Une synténie a été observée pour 22% des CNV entre le Chimpanzé et l’Homme et pour 25% des CNV entre le Macaque rhésus et l’Homme (Perry et al., 2006; Lee et al., 2008). Les CNV fréquents chez le macaque étaient souvent retrouvés chez l’humain (Lee et al., 2008), ce qui suggérait que certains CNV étaient apparus chez un ancêtre commun et ont été conservés dans les deux espèces, mais aussi que certaines régions du génome (comme les régions répétées) étaient favorables à la formation des CNV, quelle que soit l’espèce (Henrichsen et al., 2009 A).
Des CNV de novo peuvent se former dans les cellules, à des stades précoces du développement, mais aussi tout au long de la vie d’un individu. Si les cellules de la lignée germinale sont touchées par le CNV, celui-ci sera transmis. Il se pourrait que de nombreux individus soient mosaïques pour certains CNV, ce qui compliquerait l’analyse des CNV et l’étude de leurs effets (Wain et al., 2009).

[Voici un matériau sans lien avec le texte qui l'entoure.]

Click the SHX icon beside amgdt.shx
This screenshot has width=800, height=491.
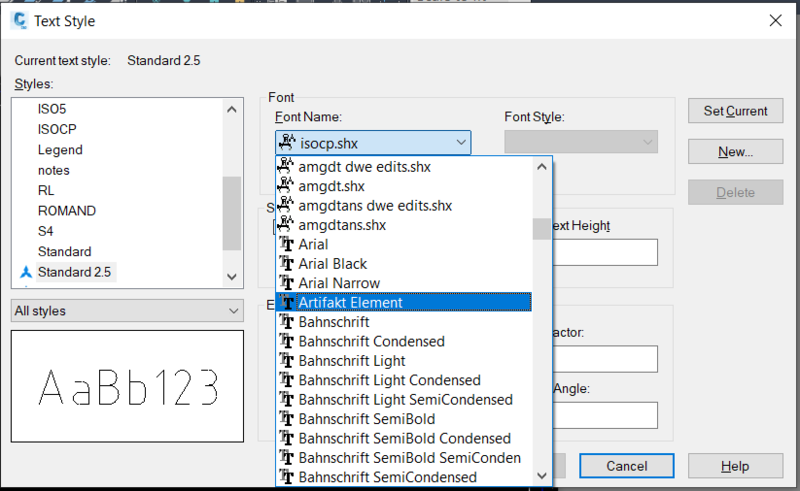click(x=287, y=186)
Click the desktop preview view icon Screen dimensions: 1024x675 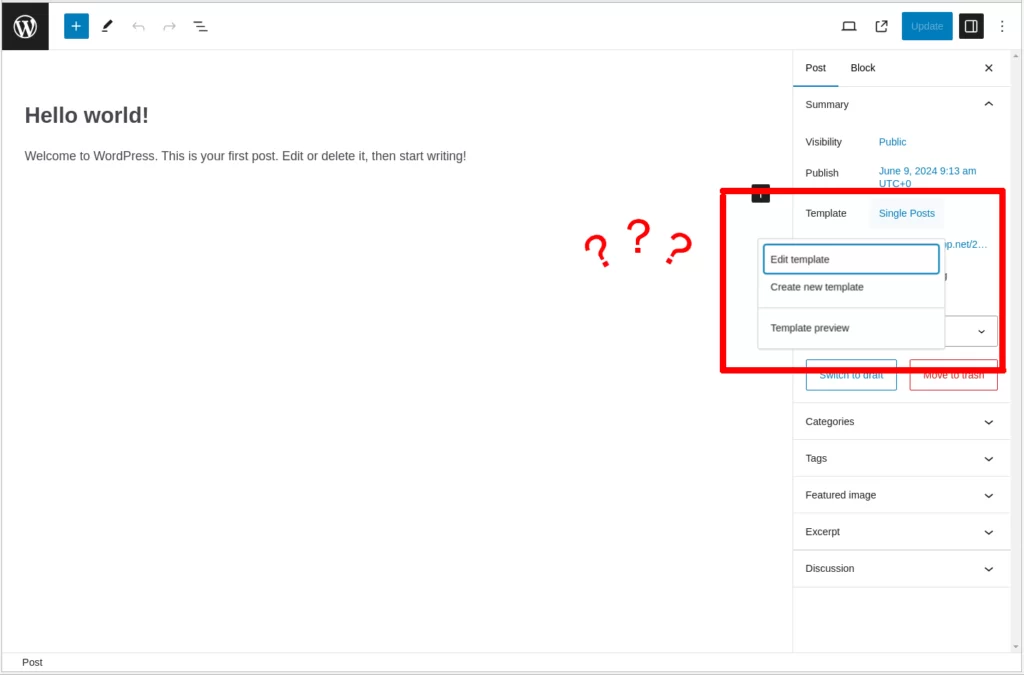(x=849, y=26)
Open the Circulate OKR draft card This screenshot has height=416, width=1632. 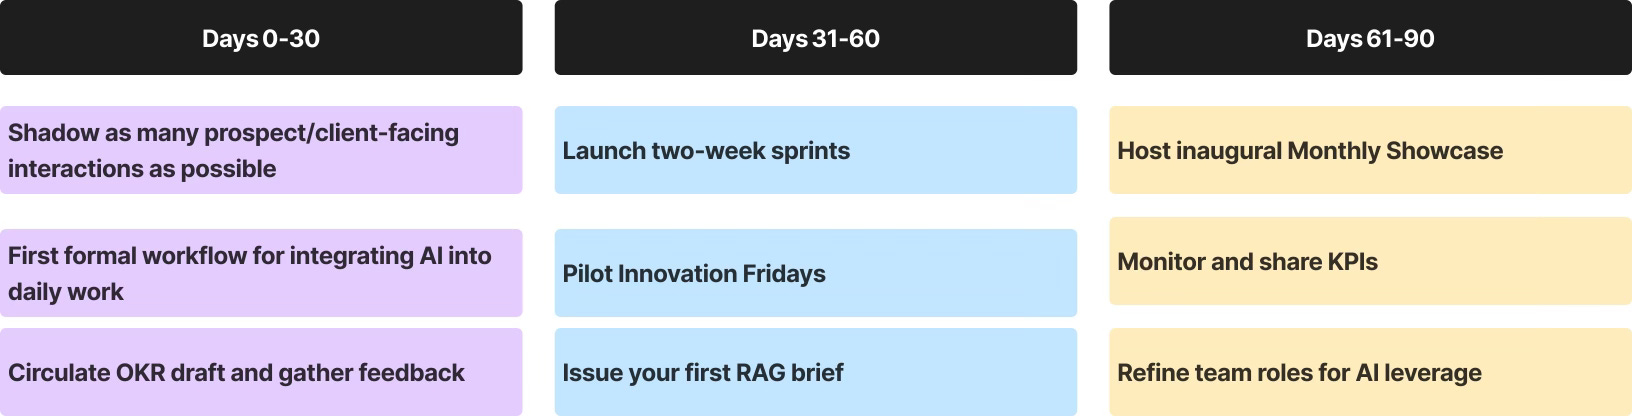coord(261,372)
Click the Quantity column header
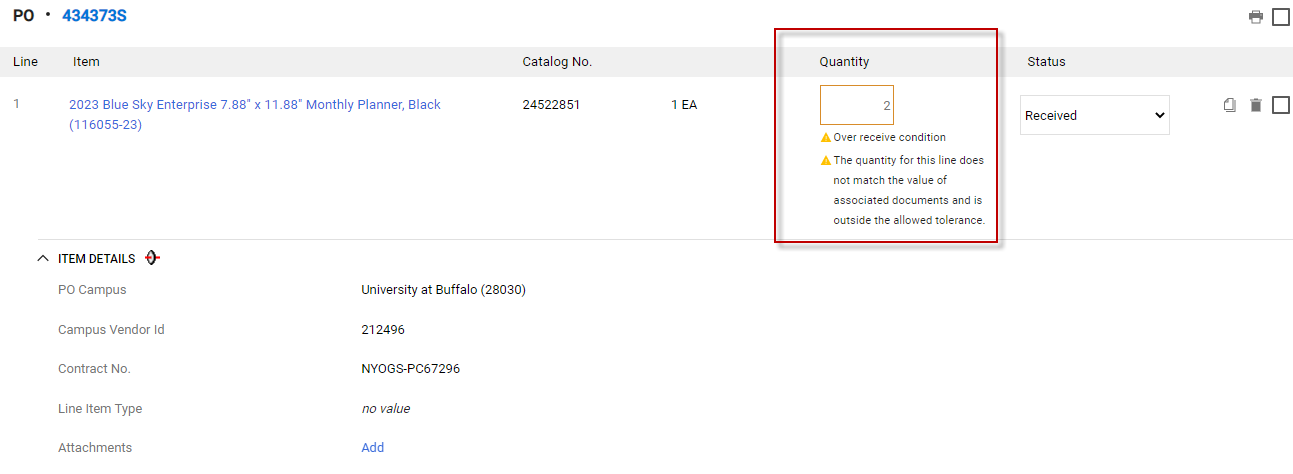This screenshot has height=474, width=1293. (844, 62)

Cartographier les CNV/Comment détecte-t-on les CNV ?
La détection des CNV s’effectue en deux temps : le passage de l’ADN des individus à tester sur des puces (CGH pour Comparative Genomic Hybridization, SNP pour Single Nucleotide Polymorphism, séquençage) puis l’analyse des données issues de ces puces à ADN, par des logiciels qui prédisent la localisation des CNV dans le génome.

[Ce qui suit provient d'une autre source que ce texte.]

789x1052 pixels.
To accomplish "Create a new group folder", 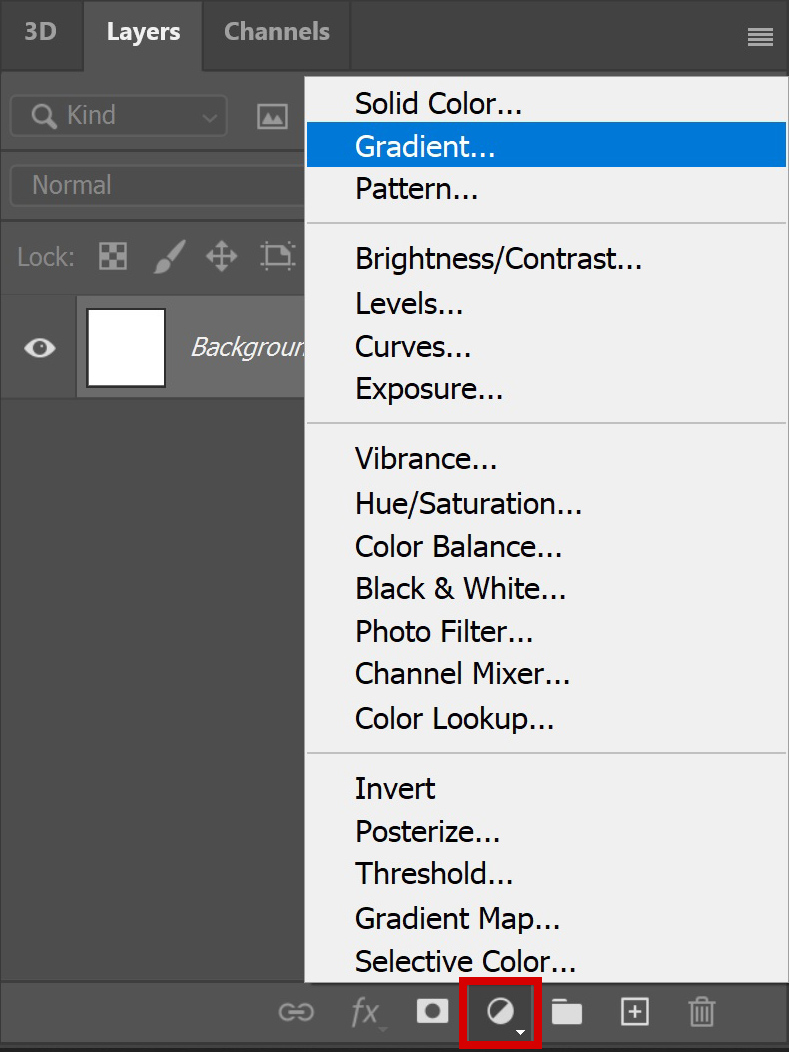I will coord(567,1012).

La plupart des techniques employées aujourd’hui permettent de détecter les CNV sur l’ensemble du génome. Trois méthodes majeures sont utilisées pour détecter les CNV : l’hybridation génomique comparative (CGH), le génotypage de SNP et le séquençage.

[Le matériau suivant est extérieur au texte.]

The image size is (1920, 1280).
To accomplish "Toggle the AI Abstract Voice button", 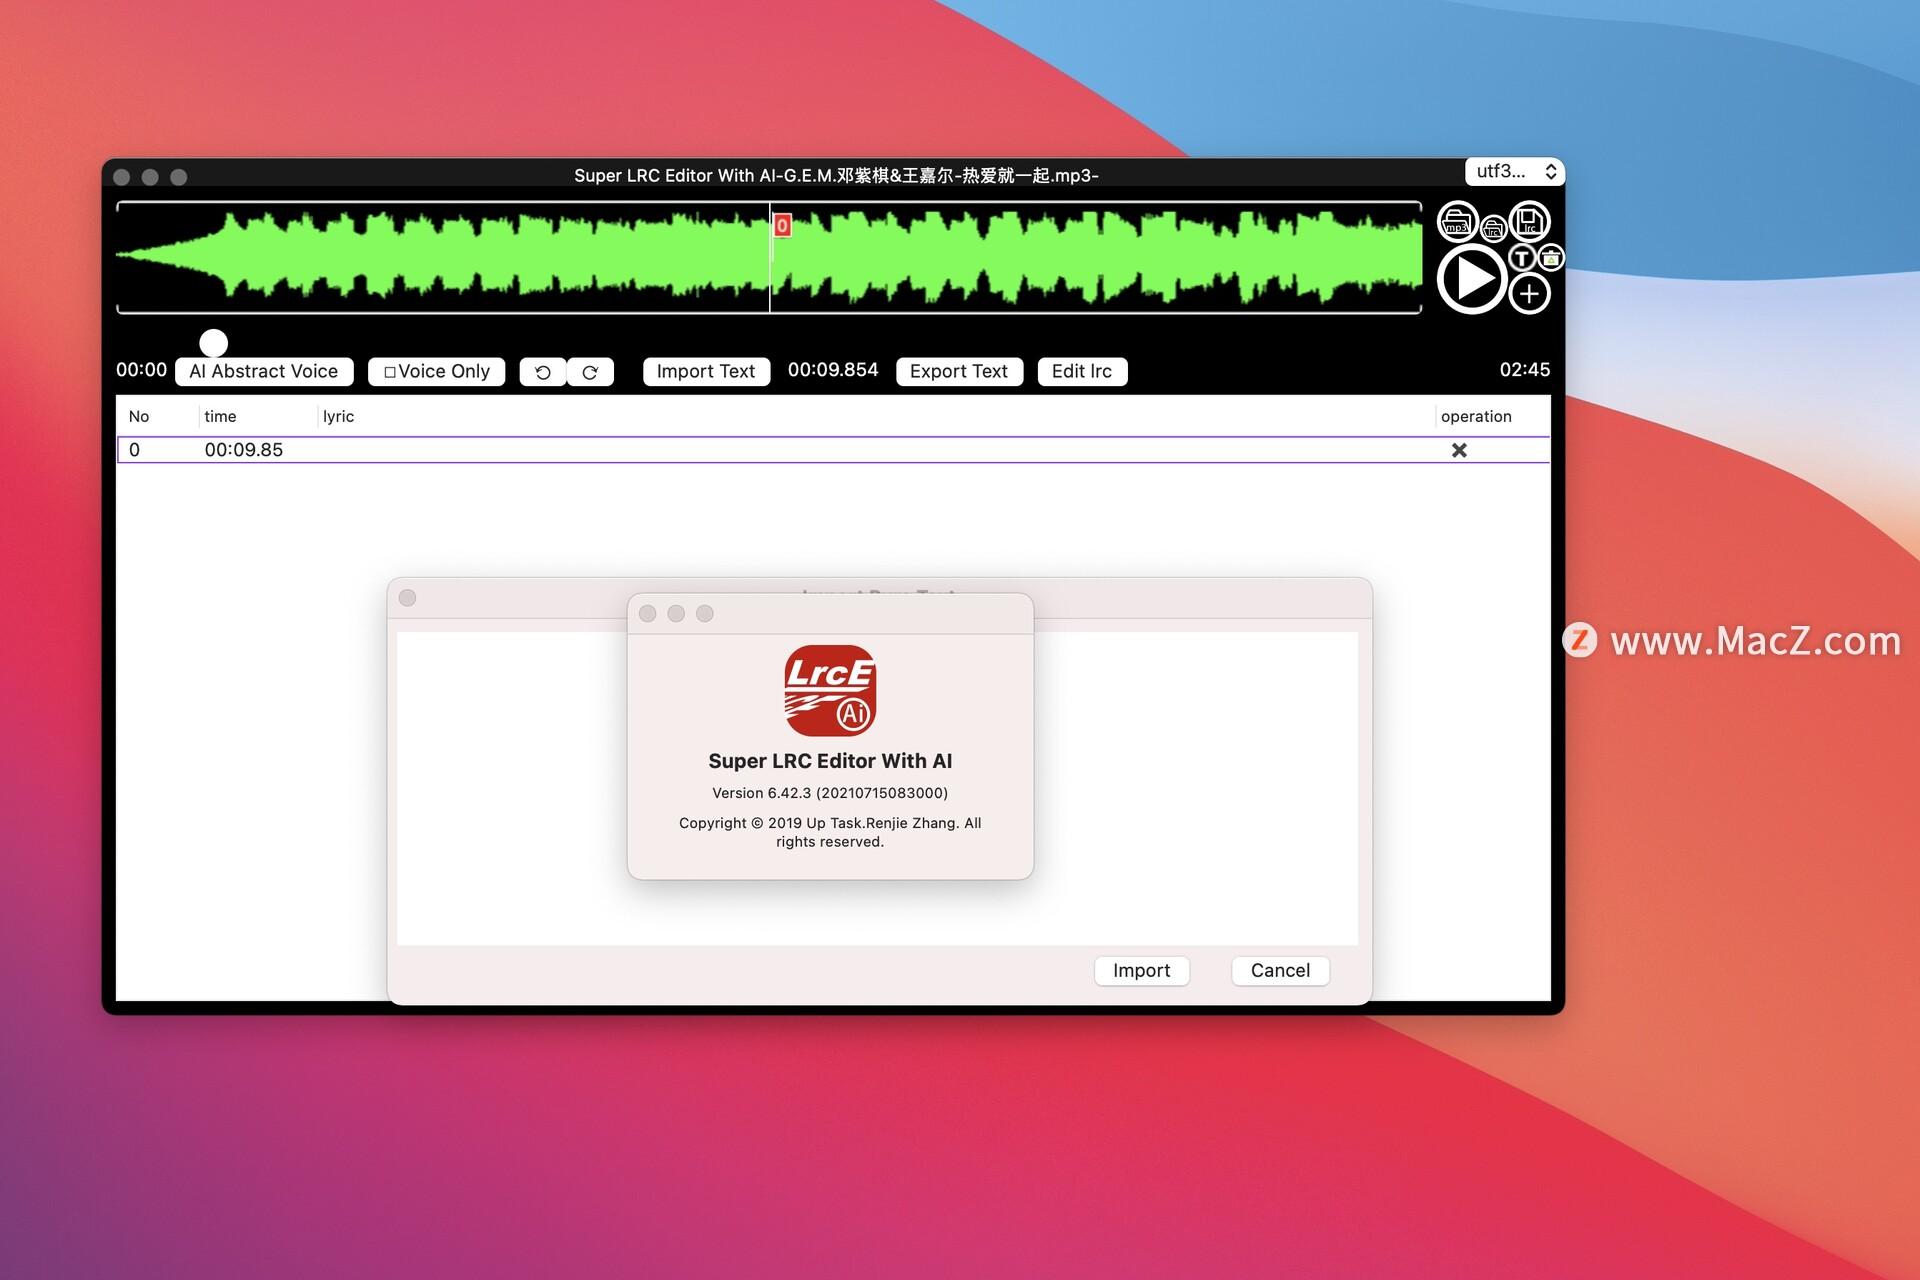I will (x=264, y=371).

Les méthodes de détection des CNV
L’hybridation génomique comparative (CGH)
La méthode de CGH array utilise un ensemble de sondes (molécules simple brin d’ADN) représentant l’ensemble du génome, qui sont ancrées sur une surface solide (array) ou puce. Cette méthode permet de comparer deux génomes : un témoin et un à tester. Le génome de référence est marqué avec une molécule fluorescente et le génome à tester avec une autre molécule fluorescente. Ces deux génomes sont hybridés simultanément sur les sondes présentes sur la puce. Pour chaque sonde, le rapport de fluorescence des deux fluorochromes est calculé, ce qui permet de détecter les délétions et duplications dans le génome à tester par rapport au génome de référence (Figure 3).